*Task prompt:*
For the entries below, the expected answer is the line with "You are a computer-use", the line with "Where should I", and every line between them, exactly as written, and nothing more.

Stored data entries
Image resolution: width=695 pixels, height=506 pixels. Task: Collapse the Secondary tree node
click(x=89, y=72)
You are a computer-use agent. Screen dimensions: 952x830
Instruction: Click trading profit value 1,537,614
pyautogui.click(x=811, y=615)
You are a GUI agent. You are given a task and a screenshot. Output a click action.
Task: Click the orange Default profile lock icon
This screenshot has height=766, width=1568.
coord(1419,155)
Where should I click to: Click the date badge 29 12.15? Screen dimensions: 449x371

--

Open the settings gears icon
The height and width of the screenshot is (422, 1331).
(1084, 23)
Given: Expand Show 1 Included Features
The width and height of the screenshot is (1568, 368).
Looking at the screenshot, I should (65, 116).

*Task answer:*
You are a computer-use agent. Screen dimensions: 952x830
Instruction: Click trading profit value 1,537,614
pyautogui.click(x=811, y=615)
You are a GUI agent. You are given a task and a screenshot. Output a click action.
Task: Click the orange Default profile lock icon
This screenshot has height=766, width=1568.
coord(1419,155)
Where should I click to: Click the date badge 29 12.15? Screen dimensions: 449x371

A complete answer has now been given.